The Chinese Communist Forces(CCF) and North Korean People's Army(NKPA) Combined Forces Command and Its Impact on the Reorganization of NKPA
This research begins with a question “why the North Korean Leader Kim Il-sung excluded the experience, military doctrine and guideline of Chinese Communist Forces(CCF)) during the reorganization of North Korean People's Army(NKPA), even though the CCF's military intervention contributed to save North Korea from collapse-crisis in the war?". This phenomenon is contrary to the common belief that a military alliance between two nations normally binds and consolidates its relationship strong together, and will have a positive influence on a mutual norm and culture. This paper, focused on the dynamics of Kim Il-sung's “regime security" and “conflicting interaction between two nations", explores a impact of the CCF-NKPA Combined Forces Command on the Reorganization of NKPA in the era from October 1950 to the end of 1950's.
The conclusions of this research are as followings: First, the CCF-NKPA relations at the highest levels during the creation of the CCF-NKPA Combined Forces Command and the conduct of the Korean War were characterized as a tension and conflict, not as friendship. The CCF-NKPA Combined Forces Command, which is created in December 1950 for the purpose of unity of commands for two forces, was perceived by Kim Il-sung not only as a military command defending an alliance's common interest against external threats, but also as an political institution intervening in the North Korean internal affairs. The Establishment of the CCF-NKPA Combined Forces Command meant to Kim Il-sung a “lost" of his own operational command which can be interpreted as an expansion of chinese influence over the North Korea. The Chinese really attempted to draw towards themselves the commanders of the NKPA, and were not ashamed to interfere in the internal affairs of North Korea. This all made Kim Il-sung anxious about his regime security.
Consequently, Kim Il-sung intended to prevent Peng Dehuai (Commander of the CCF-NKPA Combined Forces Command) from expanding his power over the Yenan-faction by introducing the Soviet in keeping a balance of power between two powers. Kim Il-sung's Mistrust against the chinese leadership was mixed with his personal psychological factor that he had experienced during the Anti-Japanese War in the 1930s and in the winter 1950-1951. He preferred therefore to rely on the soviet side.
Second, tensions and conflicts between two nations had a lasting impact on the reorganization of the NKPA in two senses. On the one hand, Kim Il-sung stuffed the core position of NKPA's leadership with a Partisan-faction, so that he could seize the military power as an instrument for making his political power indisputable. The “Military" functioned for him rather an instrument for keeping his own political power internally, than an protecting force ensuring the sovereignty and survival of the national state externally.

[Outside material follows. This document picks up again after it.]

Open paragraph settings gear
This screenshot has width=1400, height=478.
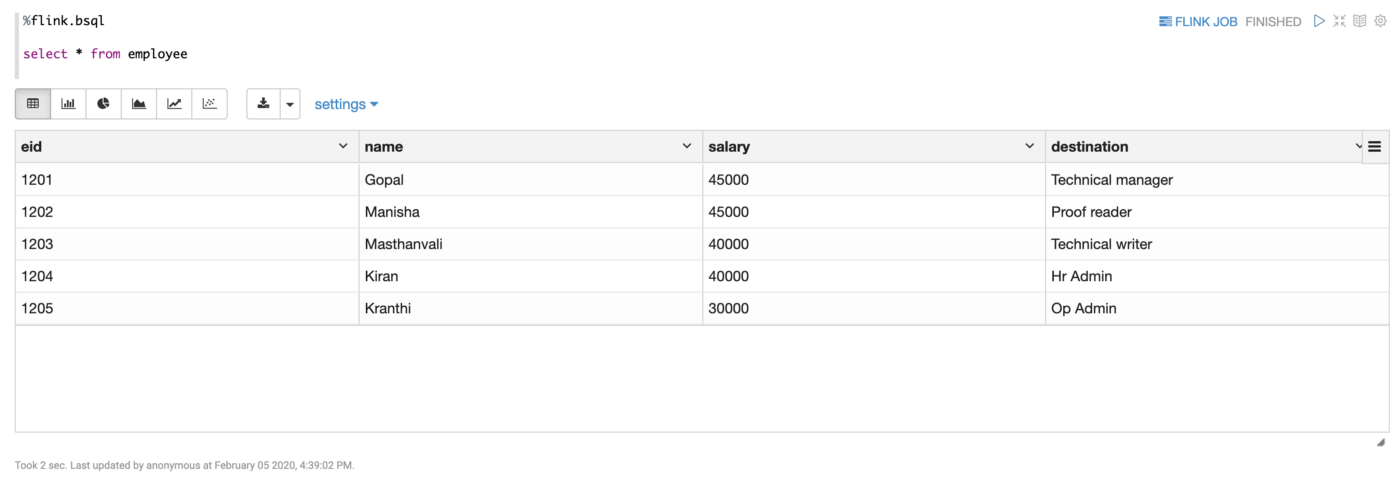(x=1381, y=21)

He succeeded to make the NKPA loyal to protect his own political status.
On the other hand, Kim Il-sung was more dependent on the soviet side to keep a balance against the chinese. Under great assistance and support from the soviet he attempted to regain the military capabilities. Kim Il-sung's plan was consistent with a intention of soviet that had a fear of an expansion of the Chinese over North Korean. The Training, military doctrine, tactical guideline during the reorganization of NKPA was accordingly influenced strongly by the soviet military thoughts and systems. The sole alternative that Kim Il-sung could select was leaning to the soviet side, considering an increasing influence of the chinese and their interference in the internal affairs.

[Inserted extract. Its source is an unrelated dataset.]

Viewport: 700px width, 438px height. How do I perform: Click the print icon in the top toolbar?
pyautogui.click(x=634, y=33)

Last but not least, the subject “the CCF-NKPA Combined Forces Command and the NKPA" needs studying more carefully with a deeper analysis in twofold respects. The Sino-North Korean military alliance nowadays is a key factor to understand the current security structure of the north east asia that is symbolized by the North Korean nuclear crisis and Cheonan-warship attack. Moreover, this helps us to prepare for the Contingencies in North Korea. In this sense, the subtle analysis on the above mentioned “dynamics of the politico-military relations of the CCF-NKPA Combined Forces Command" can provide a meaningful implication to the current status of the China-North Korea Alliance. On the other hand, it can also lead to a closer approach to the entity of so-called “Juche-strategy of NKPA" by clarifying the transfer-process of the Chinese traditional military thought to the NKPA through the bridge “the CCF-NKPA Combined Forces Command" sixty years ago.